**Your task**. The passage below about Donald Hall's Essays After Eighty names some expressions for dying as "less common in print." List all of them.

(Excerpt provided)

Essays After Eighty is wonderful, Donald Hall became quite the eccentric old goat after Jane died of leukemia at just 47 (he was 66). Leave it to a poet to insist on speaking honestly and bluntly of our mortal condition, and contemptuously of our timid reluctance to acknowledge straightforwardly what old Henry James called "the distinguished thing."
“IT IS SENSIBLE of me to be aware that I will die one of these days. I will not pass away. Every day millions of people pass away—in obituaries, death notices, cards of consolation, e-mails to the corpse’s friends—but people don’t die. Sometimes they rest in peace, quit this world, go the way of all flesh, depart, give up the ghost, breathe a last breath, join their dear ones in heaven, meet their Maker, ascend to a better place, succumb surrounded by family, return to the Lord, go home, cross over, or leave this world. Whatever the fatuous phrase, death usually happens peacefully (asleep) or after a courageous struggle (cancer). Sometimes women lose their husbands. (Where the hell did I put him?) Some expressions are less common in print: push up the daisies, kick the bucket, croak, buy the farm, cash out. All euphemisms conceal how we gasp and choke turning blue.”
We die. I will die. That's the one sure message of Heidegger's that 's really stuck with me. Not that he was a clarion of honest language himself, the Nazi. Dasein? I prefer the old goat's way of putting the point.

(End Excerpt provided)
(Data extract)

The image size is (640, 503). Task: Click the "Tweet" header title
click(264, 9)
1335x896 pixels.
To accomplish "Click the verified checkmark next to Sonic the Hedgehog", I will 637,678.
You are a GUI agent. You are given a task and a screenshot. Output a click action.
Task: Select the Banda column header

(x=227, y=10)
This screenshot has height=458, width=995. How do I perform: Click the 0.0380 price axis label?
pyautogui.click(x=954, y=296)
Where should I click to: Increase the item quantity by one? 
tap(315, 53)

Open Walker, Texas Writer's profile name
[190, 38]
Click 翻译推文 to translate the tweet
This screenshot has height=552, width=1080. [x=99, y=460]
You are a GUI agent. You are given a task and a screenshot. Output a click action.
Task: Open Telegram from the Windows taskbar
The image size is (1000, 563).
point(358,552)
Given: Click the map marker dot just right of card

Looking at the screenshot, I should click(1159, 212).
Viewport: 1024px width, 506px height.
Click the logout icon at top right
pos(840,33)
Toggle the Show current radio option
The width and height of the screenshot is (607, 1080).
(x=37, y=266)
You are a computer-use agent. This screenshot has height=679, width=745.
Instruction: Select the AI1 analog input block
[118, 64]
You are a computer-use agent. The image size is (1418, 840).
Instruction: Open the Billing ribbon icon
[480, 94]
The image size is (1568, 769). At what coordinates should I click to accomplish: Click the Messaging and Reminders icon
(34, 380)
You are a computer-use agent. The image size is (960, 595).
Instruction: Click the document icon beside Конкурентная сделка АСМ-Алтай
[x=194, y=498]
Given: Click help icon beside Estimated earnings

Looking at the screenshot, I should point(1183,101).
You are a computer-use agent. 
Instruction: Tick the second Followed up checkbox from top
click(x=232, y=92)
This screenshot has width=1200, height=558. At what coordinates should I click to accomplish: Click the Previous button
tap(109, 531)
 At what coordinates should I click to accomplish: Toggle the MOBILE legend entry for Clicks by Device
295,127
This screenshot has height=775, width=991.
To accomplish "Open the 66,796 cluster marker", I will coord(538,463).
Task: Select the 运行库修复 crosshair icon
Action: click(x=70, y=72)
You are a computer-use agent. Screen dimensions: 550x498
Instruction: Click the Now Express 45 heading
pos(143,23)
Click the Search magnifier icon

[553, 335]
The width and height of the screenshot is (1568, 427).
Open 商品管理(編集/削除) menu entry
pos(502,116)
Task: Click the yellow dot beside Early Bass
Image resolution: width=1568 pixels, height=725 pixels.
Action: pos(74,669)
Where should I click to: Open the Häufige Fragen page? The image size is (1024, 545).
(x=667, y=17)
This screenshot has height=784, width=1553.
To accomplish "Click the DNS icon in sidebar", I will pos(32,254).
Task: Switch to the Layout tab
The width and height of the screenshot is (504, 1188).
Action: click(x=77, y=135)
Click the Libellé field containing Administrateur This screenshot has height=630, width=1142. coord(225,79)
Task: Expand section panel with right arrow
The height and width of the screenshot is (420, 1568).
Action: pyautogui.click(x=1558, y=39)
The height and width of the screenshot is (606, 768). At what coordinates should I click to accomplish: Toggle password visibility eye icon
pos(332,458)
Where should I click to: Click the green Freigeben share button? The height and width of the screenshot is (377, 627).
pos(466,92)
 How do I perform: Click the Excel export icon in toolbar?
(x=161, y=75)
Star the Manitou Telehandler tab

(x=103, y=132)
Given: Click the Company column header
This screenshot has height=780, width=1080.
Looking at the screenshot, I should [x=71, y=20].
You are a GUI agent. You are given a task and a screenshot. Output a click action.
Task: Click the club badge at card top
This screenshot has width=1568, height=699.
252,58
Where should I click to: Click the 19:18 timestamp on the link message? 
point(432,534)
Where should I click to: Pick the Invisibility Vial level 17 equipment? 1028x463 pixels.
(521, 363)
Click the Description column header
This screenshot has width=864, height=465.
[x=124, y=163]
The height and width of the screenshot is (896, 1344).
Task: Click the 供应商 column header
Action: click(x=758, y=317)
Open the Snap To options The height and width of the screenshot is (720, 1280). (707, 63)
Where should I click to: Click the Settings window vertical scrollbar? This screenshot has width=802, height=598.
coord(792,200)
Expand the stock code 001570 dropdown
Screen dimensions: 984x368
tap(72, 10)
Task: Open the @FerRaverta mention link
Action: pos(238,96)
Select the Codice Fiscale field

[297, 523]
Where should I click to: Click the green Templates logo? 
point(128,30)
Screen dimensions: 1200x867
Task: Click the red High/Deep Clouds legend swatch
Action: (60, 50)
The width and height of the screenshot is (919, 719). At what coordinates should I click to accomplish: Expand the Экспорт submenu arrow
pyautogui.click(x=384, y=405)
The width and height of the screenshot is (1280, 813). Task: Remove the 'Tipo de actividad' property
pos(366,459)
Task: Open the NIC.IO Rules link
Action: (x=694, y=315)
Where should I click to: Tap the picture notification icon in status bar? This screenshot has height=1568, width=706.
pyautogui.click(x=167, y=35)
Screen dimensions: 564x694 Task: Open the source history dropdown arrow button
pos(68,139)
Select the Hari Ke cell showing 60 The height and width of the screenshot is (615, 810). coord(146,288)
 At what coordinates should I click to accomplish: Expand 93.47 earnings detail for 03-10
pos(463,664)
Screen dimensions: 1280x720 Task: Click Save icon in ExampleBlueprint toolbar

(End Data extract)

**Response to the exercise**. push up the daisies, kick the bucket, croak, buy the farm, cash out